# IE Problem



## Bleem (16. Februar 2004)

Hab seit zwei tagen ein kleines IE Problem 

hab normal ne blank seite als standart drin  jetzt ist da aber immer 
http://promo.galdze.com

wenn ich umstelle und neustarte is die wieder drin kann mir wer helfen ?


mfg simonm


----------



## Fabian (16. Februar 2004)

Sowas aehnliches hatten wir ein paar Zeilen unter deinem Thread.
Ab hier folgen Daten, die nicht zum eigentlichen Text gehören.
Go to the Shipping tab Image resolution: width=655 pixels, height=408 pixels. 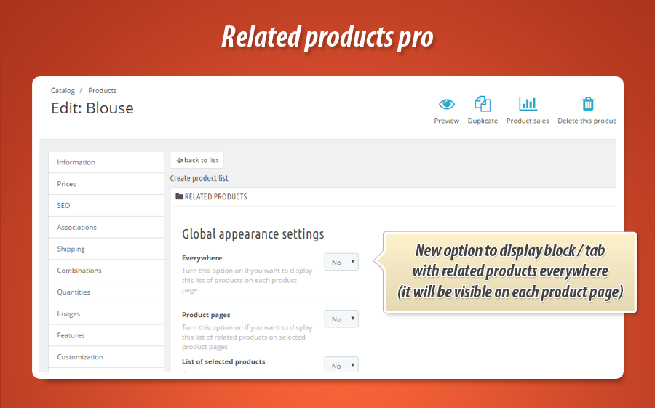click(x=106, y=249)

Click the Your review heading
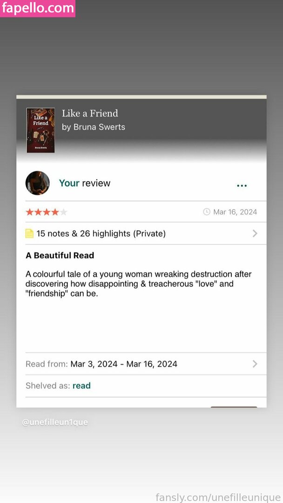(85, 183)
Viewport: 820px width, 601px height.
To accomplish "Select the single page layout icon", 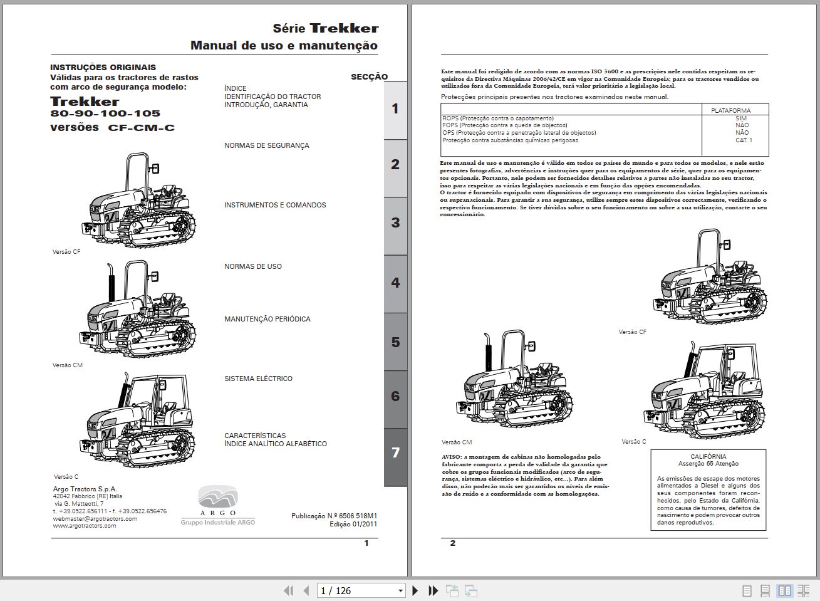I will (747, 590).
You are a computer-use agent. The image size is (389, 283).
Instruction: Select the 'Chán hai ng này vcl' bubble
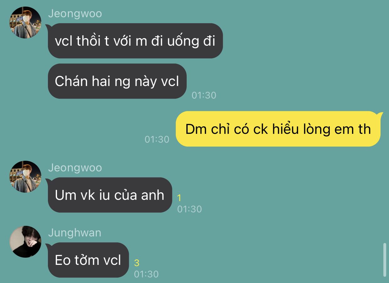point(117,81)
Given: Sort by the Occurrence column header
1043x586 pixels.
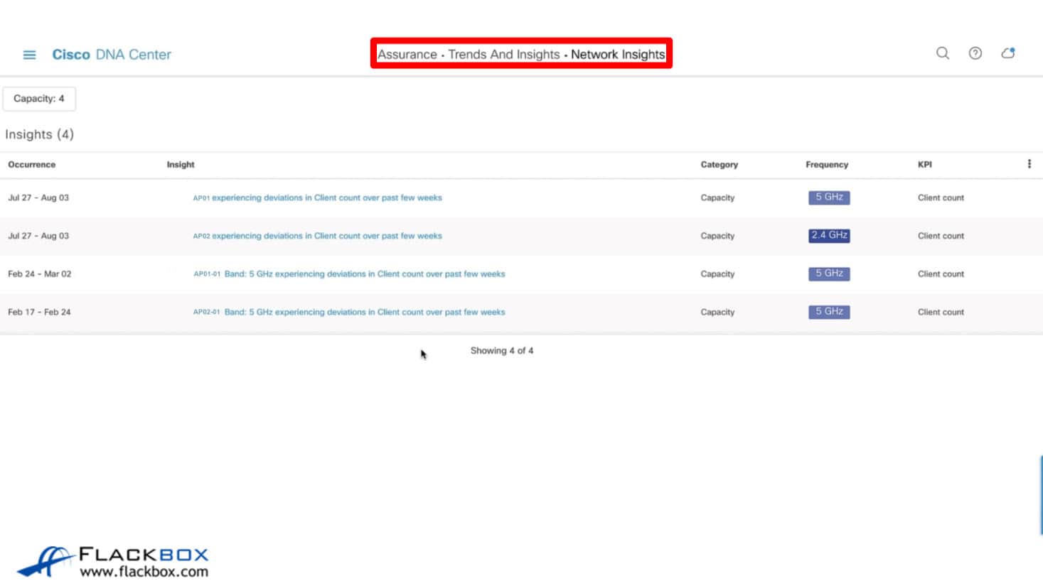Looking at the screenshot, I should [32, 165].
Diese Tipps schon alle befolgt?

http://www.tutorials.de/tutorials146045.html


----------



## Bleem (17. Februar 2004)

hab ich alles versucht...

also im ie steht die URL drin : http://riviera.cc


----------



## Traax (18. Februar 2004)

*http://promo.galdze.com*

Hallo zusammen...

Ich habe genau das gleiche Problem..

Diese Seite ist echt hartnäckig ich habe Sie
in allen Einträgen der Regedit gesucht und geändert.
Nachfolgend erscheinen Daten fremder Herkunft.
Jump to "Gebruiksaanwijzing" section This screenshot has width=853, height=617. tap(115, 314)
Aber beim nächsten Neustart ist sie wieder da.
Ich habe von Skripts gelesen die dafür verantwortlich sein sollen
und danach gesucht aber nix gefunden.

Please help me... Ich bin echt verzweifelt.


----------



## Traax (18. Februar 2004)

*Besiegt....*

Hallo zusammen...

Ich habe es tatsächlich geschafft....

Die http://promo.galdze.com gehört der Vergangenheit an.

Es ist ganz einfach:

Löschen der Datei C:\Windows\sysdll.reg
Löschen des Eintrages in regedit  HKEY_LOCAL_MACHINE\SOFTWARE\Microsoft\Windows\CurrentVersion\Run
(die Zeile in der sysdll.reg steht)

Umbenennen aller Einträge in regedit die 
http://riviera.cc
beinhalten. (Am besten suchfunktion in regedit benutzen)

Und Voila weg ist sie.

Ich hoffe ich konnte helfen. Ich bin echt froh das ich sie los bin.
Bitte um Rückmeldung.

MfG Traax


----------



## IRQ (19. Februar 2004)

Mit Spybot - Search & Destroy könnt ihr euch übrigens alle Suchmaschineneinträge in der Registry anzeigen lassen. Meistens nisten sich solche Übeltäter in einen der angezeigten Einträge, die Startseite unter Extras -> Internetoptionen ist nämlich nur ein einzelner Eintrag von vielen.


----------